Television

18 Million People Watch NCIS

Should you?

Mark Harmon and Cote de Pablo on NCIS 

By some thermometers, NCIS (CBS, Tuesdays at 8 p.m. ET) is the hot show of the moment. Last week’s installment played to a record-high 18.8 million viewers—“more than any other show on television for the week,” the New York Times reported on Monday, further noting that it’s also been a smash in Friday-night repeats and cable-network reruns. The Los Angeles Times cocked an eyebrow at those numbers the same day, likewise observing that the six-year-old series has achieved its success in the absence of any industry accolades, critical praise, or rousing racket of buzz: “The media try very hard to ignore the show.” On that last point, I demand a correction. Until this week, ignoring the show hasn’t required the slightest effort.

Now, having taken a breather from not even bothering to snub the program, I can report that NCIS—amiable, unpredictable, and no more outlandish than any other prime-time fantasy about battling evil—gives you a lot for your 44 minutes. Mingling elements of a hardy cop show with those of a svelte espionage drama, segueing from macabre moments at the autopsy table to small giggles of office comedy, it’s lively with variety. Last week, the heroes, solving a murder, nabbed a gang of jewel thieves; this week, in spy mode, they apprehended a mole threatening national security. The formula is so elastic that it doesn’t resemble a formula.

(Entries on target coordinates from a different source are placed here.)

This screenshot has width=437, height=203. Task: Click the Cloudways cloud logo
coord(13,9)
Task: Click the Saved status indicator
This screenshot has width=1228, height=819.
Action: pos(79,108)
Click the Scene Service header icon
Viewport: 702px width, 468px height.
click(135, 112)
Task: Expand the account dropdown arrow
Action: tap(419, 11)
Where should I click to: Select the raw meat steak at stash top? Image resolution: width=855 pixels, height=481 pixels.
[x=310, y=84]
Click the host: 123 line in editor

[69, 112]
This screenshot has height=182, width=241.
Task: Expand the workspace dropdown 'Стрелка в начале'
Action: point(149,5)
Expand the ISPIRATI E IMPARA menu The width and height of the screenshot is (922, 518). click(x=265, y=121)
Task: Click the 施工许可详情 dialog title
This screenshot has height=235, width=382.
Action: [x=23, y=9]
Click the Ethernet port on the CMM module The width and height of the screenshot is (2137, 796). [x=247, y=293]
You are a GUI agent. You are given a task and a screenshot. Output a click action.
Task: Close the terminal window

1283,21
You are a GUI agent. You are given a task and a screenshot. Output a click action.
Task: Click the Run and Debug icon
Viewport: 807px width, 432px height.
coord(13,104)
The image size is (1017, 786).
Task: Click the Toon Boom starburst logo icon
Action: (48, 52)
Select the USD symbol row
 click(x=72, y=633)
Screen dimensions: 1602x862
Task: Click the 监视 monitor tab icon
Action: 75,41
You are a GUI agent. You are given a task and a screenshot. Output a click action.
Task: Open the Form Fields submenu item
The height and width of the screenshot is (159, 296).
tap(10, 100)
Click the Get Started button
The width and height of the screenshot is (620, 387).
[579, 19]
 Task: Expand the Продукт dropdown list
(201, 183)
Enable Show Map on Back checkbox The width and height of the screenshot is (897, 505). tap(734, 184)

The show follows a team of federal agents employed by the Naval Criminal Investigative Service, and team is the operative concept. Many a TV crime-fighting unit offers the audience an idealized vision for its daily life between 9 a.m. and 5 p.m., transforming the pressure and drudgery and compensating camaraderie of the workplace into a spectacle of valor, and this one does, too. But something here indicates that the NCIS agents are further bound together like a squad of athletes. Maybe it’s their solidarity in the face of frequent turf wars with a haughty FBI. Maybe it’s the jockish jocularity they show when huddling in surveillance vans or shooting the breeze by the office snack machine. Perhaps it’s all in their frequent donning of ball caps and windbreakers bearing the horsy initialism of the show’s title. In any event, on last night’s episode, the character Tony DiNozzo—one of those perennial frat boys with a mouth for bold flirting and a head full of pop culture—rhapsodized about the NBA great Bill Russell, encouraging fans in the belief that this group is analogous to the Boston Celtics of yore.

Their Red Auerbach would be Leroy Jethro Gibbs—not, as his name might suggest, an early-modern agriculturalist or some session musician who once played slide guitar with Skynyrd—but a special agent from the school of crisp, taciturn, stoic-but-sensitive bosses. There has been an effort to make the actor in the role, Mark Harmon, look awful, and it has succeeded. The choppy haircut, the noxiously patterned sport coats, the perpetual wedge of white undershirt under his floppy open collar—these all communicate that the man’s lack of polish is proof of his trustworthiness.

Gibbs commands the loyalty of subordinates whose determined quirkiness never quite undermines their integrity as characters. The forensic specialist, a perky woman in dour garb, is a Goth girl whose pallid neck will forever be ringed by some velvet choker or studded dog collar. In turn, the fussy British medical examiner will never be seen without a bow tie. The babe on the unit is a former Mossad agent; in keeping with a recent tradition of chick investigators on conservative-leaning shows, she often wears low-slung trousers.

DiNozzo recently explained to a new recruit that “bad guys would rather confess than be interrogated by” Gibbs. He was joking but not really kidding, it seems, as the producers’ every choice endorses the sentiment. Where Jack Bauer and the boys on 24 fairly revel in resorting to torture, Gibbs can make a suspected terrorist come clean simply by slapping his palm against the interrogation-room table and shooting rays of resolution from his pale blue eyes. Though a man’s man, he never threatens to overdose on his own testosterone—a disposition in keeping with the show’s gender-balanced sensibilities. Its warmth keeps its gung-ho instincts in check, as on a rerun that aired last Monday on USA. There, a female Navy pilot faced the wrath of al-Qaida assassins—and also, it turned out, a soccer-mom neighbor with designs on her husband. At some point, in between images of exploding minivans, the pilot shared her troubles as a working mother (and her qualified remorse about having bombed civilians in Afghanistan) with the female agent protecting her. They both stood around a handsome living room holding their coffee cups with two hands, as if this were a commercial advertising human sympathy, the war on terror, and instant cappuccino to boot. The moment suggested that NCIS has thrived by crafting its own genre: action melodrama.